For anybody who thought the overcrowded dystopian future feared in the 1970's failed to occur, China is one place where it already did.

Sheesh, another thing we outsourced to China

damn (1)

spike hay (534165) | 2 days ago | (#48374047)

Can Slashdot at least try to tone down the retardation?

That is NOT a peer reviewed paper (1)

Khopesh (112447) | 2 days ago | (#48374815)

From the linked paper [arxiv.org] , it was rejected:

Rejected by Science after in-depth review

This paper has not been peer reviewed [wikipedia.org] . Read with that in mind (peer review is academic currency).

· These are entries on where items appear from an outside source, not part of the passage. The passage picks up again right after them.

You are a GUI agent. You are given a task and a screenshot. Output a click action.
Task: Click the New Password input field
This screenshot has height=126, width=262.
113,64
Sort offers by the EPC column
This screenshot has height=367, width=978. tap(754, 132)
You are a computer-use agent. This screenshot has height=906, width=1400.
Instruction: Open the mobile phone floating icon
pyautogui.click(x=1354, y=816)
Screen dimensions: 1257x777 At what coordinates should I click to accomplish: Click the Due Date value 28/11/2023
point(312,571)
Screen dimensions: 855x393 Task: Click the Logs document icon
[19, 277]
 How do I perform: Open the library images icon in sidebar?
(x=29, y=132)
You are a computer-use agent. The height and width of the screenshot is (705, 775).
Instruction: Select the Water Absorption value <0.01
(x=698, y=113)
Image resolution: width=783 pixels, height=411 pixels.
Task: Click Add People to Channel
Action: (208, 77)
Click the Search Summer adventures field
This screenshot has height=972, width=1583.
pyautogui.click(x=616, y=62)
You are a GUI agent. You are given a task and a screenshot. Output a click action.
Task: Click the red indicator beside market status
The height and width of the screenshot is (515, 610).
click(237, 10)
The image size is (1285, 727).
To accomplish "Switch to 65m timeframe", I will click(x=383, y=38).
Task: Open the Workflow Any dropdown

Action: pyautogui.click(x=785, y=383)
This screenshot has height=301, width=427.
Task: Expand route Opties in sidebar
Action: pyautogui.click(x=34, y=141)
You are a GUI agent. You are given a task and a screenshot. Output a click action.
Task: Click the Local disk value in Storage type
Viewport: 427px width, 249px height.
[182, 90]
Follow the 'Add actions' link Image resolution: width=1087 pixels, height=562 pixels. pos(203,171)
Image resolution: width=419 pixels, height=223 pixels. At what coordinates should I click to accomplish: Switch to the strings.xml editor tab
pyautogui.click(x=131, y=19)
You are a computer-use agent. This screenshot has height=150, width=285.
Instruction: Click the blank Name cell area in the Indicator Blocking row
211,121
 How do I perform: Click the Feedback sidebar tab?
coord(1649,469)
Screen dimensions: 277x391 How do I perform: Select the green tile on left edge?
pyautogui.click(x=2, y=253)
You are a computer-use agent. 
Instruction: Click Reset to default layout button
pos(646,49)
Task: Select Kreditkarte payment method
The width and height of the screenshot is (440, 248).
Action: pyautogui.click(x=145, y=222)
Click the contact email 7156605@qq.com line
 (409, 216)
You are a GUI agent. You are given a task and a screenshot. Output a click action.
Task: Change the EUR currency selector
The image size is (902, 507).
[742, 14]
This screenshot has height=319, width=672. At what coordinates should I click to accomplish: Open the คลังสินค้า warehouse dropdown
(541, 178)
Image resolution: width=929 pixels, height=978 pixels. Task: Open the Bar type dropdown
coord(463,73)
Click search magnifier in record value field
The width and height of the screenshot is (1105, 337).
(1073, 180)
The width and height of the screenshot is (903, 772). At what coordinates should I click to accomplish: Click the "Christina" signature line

(That said, it doesn't get much more prestigious than Science. It's merely too early to bring this to bear. Perhaps it will eventually get accepted, reviewed, and then published. Only at that point can it be considered good research.)

Let's Crunch Some Numbers (1)

BBF_BBF (812493) | 2 days ago | (#48374913)

The article says: "over 2 million people left the Guandong province of China and returned just a few days later--that's equivalent to the entire population of Chicago upping sticks"

Sounds pretty major, right?

Well, let's see according to Wikipedia, the population of Guangdong province was 105,940,000 in 2012. So approx. 2% of the population traveled out of province for Chinese New Years. 2% doesn't sound that big compared to "the entire population of Chicago" eh? To put it into perspective, the population of California is approx 38 million, and for Thanksgiving long weekend in 2013, "Statewide, 4.46 million will drive to holiday destinations, and 533,000 will go by plane." according to the AAA. That's over 12% of the population traveling. Granted, not *everybody* left the state. If one just counts the ones the flew by plane, 1.4% of California's residents flew somewhere over Thanksgiving. 2% doesn't sound like that much now.

Honestly, after reading the news reports about the super crowded trains during Chinese New Years, I would have expected the number of people traveling out of Guandong to be *much* higher than 2%.

Ref: http://finance.yahoo.com/news/... [yahoo.com]

bullshit (1)

sociocapitalist (2471722) | 2 hours ago | (#48384951)

The entire population of China is only 1.4 billion people.

Somehow someone extrapolated 3.6 billion from observing 200 million smartphones. Sounds like a bunch of nonsense to me given that the entire population of China is less than 1.4 billion to start with.